Line by line, please look for the word "button" in the following records, then copy each line you find it in.

Saved data entries
== Segment start ==

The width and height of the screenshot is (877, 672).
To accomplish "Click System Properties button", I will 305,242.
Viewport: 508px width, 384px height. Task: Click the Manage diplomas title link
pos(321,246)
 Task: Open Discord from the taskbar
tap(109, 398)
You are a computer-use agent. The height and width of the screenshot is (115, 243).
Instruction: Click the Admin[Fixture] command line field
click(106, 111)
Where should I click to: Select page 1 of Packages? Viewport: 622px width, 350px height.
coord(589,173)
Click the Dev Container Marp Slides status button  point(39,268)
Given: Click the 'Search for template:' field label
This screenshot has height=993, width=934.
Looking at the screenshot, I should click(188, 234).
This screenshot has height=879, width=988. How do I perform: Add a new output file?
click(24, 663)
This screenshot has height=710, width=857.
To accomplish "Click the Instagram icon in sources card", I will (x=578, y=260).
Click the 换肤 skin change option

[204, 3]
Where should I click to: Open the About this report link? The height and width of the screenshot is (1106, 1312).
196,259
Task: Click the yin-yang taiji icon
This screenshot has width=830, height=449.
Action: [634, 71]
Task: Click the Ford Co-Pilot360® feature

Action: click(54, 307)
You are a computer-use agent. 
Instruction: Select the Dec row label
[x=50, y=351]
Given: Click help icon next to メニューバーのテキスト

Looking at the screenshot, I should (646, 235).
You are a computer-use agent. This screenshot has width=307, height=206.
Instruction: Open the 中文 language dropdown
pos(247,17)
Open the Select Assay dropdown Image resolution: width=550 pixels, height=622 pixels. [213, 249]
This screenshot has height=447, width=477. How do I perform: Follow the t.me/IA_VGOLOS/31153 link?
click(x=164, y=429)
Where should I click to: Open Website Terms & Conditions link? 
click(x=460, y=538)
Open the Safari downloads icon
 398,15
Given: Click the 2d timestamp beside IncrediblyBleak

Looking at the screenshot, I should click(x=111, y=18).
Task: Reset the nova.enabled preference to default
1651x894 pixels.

== Segment end ==

Your solution
To accomplish "Click System Properties button", I will 305,242.
Click the Dev Container Marp Slides status button  point(39,268)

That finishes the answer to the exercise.